INFORMATION SUPPLIED —
--

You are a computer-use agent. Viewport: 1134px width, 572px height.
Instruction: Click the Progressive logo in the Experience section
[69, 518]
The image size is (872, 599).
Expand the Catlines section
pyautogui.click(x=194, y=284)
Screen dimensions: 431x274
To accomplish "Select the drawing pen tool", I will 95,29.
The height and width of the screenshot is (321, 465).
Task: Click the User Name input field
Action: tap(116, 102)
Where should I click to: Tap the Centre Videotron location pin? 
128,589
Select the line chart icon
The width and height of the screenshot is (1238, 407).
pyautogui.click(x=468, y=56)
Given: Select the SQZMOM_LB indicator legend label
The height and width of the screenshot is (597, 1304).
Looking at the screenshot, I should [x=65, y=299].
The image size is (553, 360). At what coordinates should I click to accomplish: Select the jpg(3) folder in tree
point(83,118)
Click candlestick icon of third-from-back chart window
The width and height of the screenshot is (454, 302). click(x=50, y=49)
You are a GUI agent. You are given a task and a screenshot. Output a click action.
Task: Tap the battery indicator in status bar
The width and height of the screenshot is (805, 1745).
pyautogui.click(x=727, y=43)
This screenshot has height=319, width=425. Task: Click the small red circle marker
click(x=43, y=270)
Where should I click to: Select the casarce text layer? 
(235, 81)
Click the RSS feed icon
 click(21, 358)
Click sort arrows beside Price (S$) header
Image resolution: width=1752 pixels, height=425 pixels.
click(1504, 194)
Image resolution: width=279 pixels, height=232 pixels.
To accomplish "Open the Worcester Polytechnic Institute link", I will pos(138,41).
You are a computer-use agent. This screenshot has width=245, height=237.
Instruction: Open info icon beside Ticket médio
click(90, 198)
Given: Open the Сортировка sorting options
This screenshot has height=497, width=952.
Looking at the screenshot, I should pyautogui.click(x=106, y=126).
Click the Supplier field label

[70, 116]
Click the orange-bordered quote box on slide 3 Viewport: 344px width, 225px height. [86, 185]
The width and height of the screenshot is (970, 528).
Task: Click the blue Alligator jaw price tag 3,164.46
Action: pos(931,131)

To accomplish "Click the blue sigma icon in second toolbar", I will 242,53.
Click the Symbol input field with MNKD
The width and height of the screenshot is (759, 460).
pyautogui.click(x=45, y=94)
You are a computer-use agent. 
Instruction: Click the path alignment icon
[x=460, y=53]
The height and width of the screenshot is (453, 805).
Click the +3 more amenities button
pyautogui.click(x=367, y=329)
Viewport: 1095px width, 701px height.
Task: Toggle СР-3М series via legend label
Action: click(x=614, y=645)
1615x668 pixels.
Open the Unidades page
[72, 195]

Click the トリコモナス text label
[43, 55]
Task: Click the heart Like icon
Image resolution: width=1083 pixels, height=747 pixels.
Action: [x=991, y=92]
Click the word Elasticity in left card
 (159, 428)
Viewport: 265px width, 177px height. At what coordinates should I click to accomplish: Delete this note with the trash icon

--

WHAT IS BEING ASKED — Convert the stretch of the material from the line containing "Where should I click to: Select" through the line containing "click(1504, 194)" into a JSON list of strings, one string per line, skipping any blank lines.

EXPECTED ANSWER —
[
  "Where should I click to: Select the casarce text layer? ",
  "(235, 81)",
  "Click the RSS feed icon",
  " click(21, 358)",
  "Click sort arrows beside Price (S$) header",
  "Image resolution: width=1752 pixels, height=425 pixels.",
  "click(1504, 194)"
]